- _Provided records_
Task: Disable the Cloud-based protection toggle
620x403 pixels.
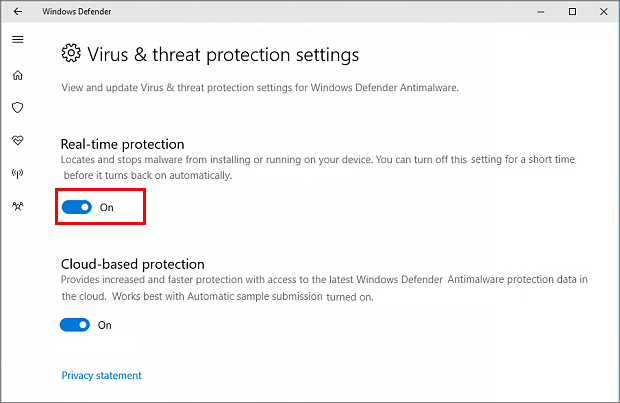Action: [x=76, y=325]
...
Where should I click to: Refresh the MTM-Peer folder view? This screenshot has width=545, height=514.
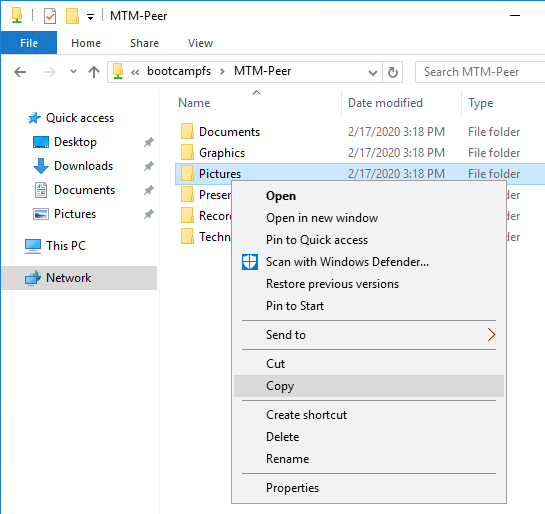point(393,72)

- _Written problem_
Which lines of the data above contain the string "based", matching case exactly? Copy each of those lines in full.

- _Task result_
Task: Disable the Cloud-based protection toggle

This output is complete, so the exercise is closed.